— Task goal —
Below is a block of records; repeat each one exactly.

Records from a data collection:
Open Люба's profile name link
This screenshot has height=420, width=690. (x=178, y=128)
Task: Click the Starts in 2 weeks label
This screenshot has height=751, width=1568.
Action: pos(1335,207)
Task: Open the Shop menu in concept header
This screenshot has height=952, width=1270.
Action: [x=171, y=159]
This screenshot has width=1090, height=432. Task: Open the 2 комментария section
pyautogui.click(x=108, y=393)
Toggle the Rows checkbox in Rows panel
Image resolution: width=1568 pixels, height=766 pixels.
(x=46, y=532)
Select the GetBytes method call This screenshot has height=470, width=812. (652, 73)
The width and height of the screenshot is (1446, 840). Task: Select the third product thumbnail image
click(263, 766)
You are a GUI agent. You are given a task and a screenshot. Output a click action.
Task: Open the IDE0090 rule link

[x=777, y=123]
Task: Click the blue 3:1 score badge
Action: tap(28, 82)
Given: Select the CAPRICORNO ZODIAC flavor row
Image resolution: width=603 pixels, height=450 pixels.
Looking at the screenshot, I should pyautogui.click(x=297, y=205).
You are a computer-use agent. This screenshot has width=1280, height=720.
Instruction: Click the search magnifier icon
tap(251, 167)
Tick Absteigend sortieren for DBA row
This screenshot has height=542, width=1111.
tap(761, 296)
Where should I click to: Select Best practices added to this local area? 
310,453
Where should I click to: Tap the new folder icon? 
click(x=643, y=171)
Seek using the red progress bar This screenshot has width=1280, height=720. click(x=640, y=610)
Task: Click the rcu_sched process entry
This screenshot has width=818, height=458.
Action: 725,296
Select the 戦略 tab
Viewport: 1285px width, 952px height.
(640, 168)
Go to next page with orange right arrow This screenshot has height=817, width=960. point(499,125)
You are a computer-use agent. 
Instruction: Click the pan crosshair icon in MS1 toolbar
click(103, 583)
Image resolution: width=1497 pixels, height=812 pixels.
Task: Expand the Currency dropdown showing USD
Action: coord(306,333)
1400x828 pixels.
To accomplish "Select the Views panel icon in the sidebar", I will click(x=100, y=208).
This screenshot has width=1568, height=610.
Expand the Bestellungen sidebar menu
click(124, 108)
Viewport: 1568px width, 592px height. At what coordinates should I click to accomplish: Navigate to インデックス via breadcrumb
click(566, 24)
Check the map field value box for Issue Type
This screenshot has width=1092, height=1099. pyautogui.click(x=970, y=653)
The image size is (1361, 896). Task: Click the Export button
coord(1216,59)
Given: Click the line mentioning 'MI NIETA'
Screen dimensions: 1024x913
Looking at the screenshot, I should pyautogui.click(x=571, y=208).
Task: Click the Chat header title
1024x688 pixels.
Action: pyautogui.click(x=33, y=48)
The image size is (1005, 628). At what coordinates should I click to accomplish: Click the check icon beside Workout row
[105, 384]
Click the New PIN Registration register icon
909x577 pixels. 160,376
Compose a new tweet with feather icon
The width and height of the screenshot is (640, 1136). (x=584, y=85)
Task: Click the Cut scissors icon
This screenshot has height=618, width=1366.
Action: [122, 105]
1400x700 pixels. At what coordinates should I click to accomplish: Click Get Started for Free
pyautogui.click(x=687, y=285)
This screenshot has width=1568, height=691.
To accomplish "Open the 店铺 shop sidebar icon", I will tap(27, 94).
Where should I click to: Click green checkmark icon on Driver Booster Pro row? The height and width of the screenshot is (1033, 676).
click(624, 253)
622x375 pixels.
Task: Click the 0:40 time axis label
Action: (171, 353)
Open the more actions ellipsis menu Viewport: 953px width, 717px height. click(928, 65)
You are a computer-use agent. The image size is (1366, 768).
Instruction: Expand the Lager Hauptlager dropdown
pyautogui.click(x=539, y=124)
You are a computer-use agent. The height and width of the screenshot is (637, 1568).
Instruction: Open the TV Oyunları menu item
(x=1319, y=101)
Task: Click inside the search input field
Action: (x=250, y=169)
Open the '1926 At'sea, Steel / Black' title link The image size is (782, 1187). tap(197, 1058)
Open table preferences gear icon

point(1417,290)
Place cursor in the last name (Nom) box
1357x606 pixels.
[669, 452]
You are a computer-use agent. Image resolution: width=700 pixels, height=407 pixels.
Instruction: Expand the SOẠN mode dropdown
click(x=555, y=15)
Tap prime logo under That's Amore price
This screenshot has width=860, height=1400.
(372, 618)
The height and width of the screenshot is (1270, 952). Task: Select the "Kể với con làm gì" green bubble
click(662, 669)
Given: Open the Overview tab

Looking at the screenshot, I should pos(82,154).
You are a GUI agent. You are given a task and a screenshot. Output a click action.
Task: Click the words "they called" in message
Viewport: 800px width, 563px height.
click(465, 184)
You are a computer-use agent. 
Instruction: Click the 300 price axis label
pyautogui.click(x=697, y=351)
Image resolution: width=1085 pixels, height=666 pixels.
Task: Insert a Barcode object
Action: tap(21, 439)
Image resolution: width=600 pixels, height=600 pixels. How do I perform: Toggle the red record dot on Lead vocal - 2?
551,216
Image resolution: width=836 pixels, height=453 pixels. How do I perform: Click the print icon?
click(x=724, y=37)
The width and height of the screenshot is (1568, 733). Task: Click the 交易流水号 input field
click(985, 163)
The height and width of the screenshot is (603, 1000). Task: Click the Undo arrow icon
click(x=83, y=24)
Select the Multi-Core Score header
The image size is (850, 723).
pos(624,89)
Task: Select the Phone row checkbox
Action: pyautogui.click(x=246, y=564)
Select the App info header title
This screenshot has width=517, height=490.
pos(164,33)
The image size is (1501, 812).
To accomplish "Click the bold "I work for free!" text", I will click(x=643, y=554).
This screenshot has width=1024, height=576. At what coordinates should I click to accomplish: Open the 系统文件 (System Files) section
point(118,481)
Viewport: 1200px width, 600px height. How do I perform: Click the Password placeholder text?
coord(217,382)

— Answer to the problem —
Open Люба's profile name link
This screenshot has height=420, width=690. (x=178, y=128)
Task: Click the Starts in 2 weeks label
This screenshot has height=751, width=1568.
Action: pos(1335,207)
Task: Open the Shop menu in concept header
This screenshot has height=952, width=1270.
Action: [x=171, y=159]
This screenshot has width=1090, height=432. Task: Open the 2 комментария section
pyautogui.click(x=108, y=393)
Toggle the Rows checkbox in Rows panel
Image resolution: width=1568 pixels, height=766 pixels.
(x=46, y=532)
Select the GetBytes method call This screenshot has height=470, width=812. (652, 73)
The width and height of the screenshot is (1446, 840). Task: Select the third product thumbnail image
click(263, 766)
You are a GUI agent. You are given a task and a screenshot. Output a click action.
Task: Open the IDE0090 rule link

[x=777, y=123]
Task: Click the blue 3:1 score badge
Action: tap(28, 82)
Given: Select the CAPRICORNO ZODIAC flavor row
Image resolution: width=603 pixels, height=450 pixels.
Looking at the screenshot, I should pyautogui.click(x=297, y=205).
You are a computer-use agent. This screenshot has width=1280, height=720.
Instruction: Click the search magnifier icon
tap(251, 167)
Tick Absteigend sortieren for DBA row
This screenshot has height=542, width=1111.
tap(761, 296)
Where should I click to: Select Best practices added to this local area? 
310,453
Where should I click to: Tap the new folder icon? 
click(x=643, y=171)
Seek using the red progress bar This screenshot has width=1280, height=720. click(x=640, y=610)
Task: Click the rcu_sched process entry
This screenshot has width=818, height=458.
Action: 725,296
Select the 戦略 tab
Viewport: 1285px width, 952px height.
(640, 168)
Go to next page with orange right arrow This screenshot has height=817, width=960. point(499,125)
You are a computer-use agent. 
Instruction: Click the pan crosshair icon in MS1 toolbar
click(103, 583)
Image resolution: width=1497 pixels, height=812 pixels.
Task: Expand the Currency dropdown showing USD
Action: coord(306,333)
1400x828 pixels.
To accomplish "Select the Views panel icon in the sidebar", I will click(x=100, y=208).
This screenshot has width=1568, height=610.
Expand the Bestellungen sidebar menu
click(124, 108)
Viewport: 1568px width, 592px height. At what coordinates should I click to accomplish: Navigate to インデックス via breadcrumb
click(566, 24)
Check the map field value box for Issue Type
This screenshot has width=1092, height=1099. pyautogui.click(x=970, y=653)
The image size is (1361, 896). Task: Click the Export button
coord(1216,59)
Given: Click the line mentioning 'MI NIETA'
Screen dimensions: 1024x913
Looking at the screenshot, I should pyautogui.click(x=571, y=208).
Task: Click the Chat header title
1024x688 pixels.
Action: pyautogui.click(x=33, y=48)
The image size is (1005, 628). At what coordinates should I click to accomplish: Click the check icon beside Workout row
[105, 384]
Click the New PIN Registration register icon
909x577 pixels. 160,376
Compose a new tweet with feather icon
The width and height of the screenshot is (640, 1136). (x=584, y=85)
Task: Click the Cut scissors icon
This screenshot has height=618, width=1366.
Action: [122, 105]
1400x700 pixels. At what coordinates should I click to accomplish: Click Get Started for Free
pyautogui.click(x=687, y=285)
This screenshot has width=1568, height=691.
To accomplish "Open the 店铺 shop sidebar icon", I will tap(27, 94).
Where should I click to: Click green checkmark icon on Driver Booster Pro row? The height and width of the screenshot is (1033, 676).
click(624, 253)
622x375 pixels.
Task: Click the 0:40 time axis label
Action: (171, 353)
Open the more actions ellipsis menu Viewport: 953px width, 717px height. click(928, 65)
You are a computer-use agent. The image size is (1366, 768).
Instruction: Expand the Lager Hauptlager dropdown
pyautogui.click(x=539, y=124)
You are a computer-use agent. The height and width of the screenshot is (637, 1568).
Instruction: Open the TV Oyunları menu item
(x=1319, y=101)
Task: Click inside the search input field
Action: (x=250, y=169)
Open the '1926 At'sea, Steel / Black' title link The image size is (782, 1187). tap(197, 1058)
Open table preferences gear icon

point(1417,290)
Place cursor in the last name (Nom) box
1357x606 pixels.
[669, 452]
You are a computer-use agent. Image resolution: width=700 pixels, height=407 pixels.
Instruction: Expand the SOẠN mode dropdown
click(x=555, y=15)
Tap prime logo under That's Amore price
This screenshot has width=860, height=1400.
(372, 618)
The height and width of the screenshot is (1270, 952). Task: Select the "Kể với con làm gì" green bubble
click(662, 669)
Given: Open the Overview tab

Looking at the screenshot, I should pos(82,154).
You are a GUI agent. You are given a task and a screenshot. Output a click action.
Task: Click the words "they called" in message
Viewport: 800px width, 563px height.
click(465, 184)
You are a computer-use agent. 
Instruction: Click the 300 price axis label
pyautogui.click(x=697, y=351)
Image resolution: width=1085 pixels, height=666 pixels.
Task: Insert a Barcode object
Action: tap(21, 439)
Image resolution: width=600 pixels, height=600 pixels. How do I perform: Toggle the red record dot on Lead vocal - 2?
551,216
Image resolution: width=836 pixels, height=453 pixels. How do I perform: Click the print icon?
click(x=724, y=37)
The width and height of the screenshot is (1568, 733). Task: Click the 交易流水号 input field
click(985, 163)
The height and width of the screenshot is (603, 1000). Task: Click the Undo arrow icon
click(x=83, y=24)
Select the Multi-Core Score header
The image size is (850, 723).
pos(624,89)
Task: Select the Phone row checkbox
Action: pyautogui.click(x=246, y=564)
Select the App info header title
This screenshot has width=517, height=490.
pos(164,33)
The image size is (1501, 812).
To accomplish "Click the bold "I work for free!" text", I will click(x=643, y=554).
This screenshot has width=1024, height=576. At what coordinates should I click to accomplish: Open the 系统文件 (System Files) section
point(118,481)
Viewport: 1200px width, 600px height. How do I perform: Click the Password placeholder text?
coord(217,382)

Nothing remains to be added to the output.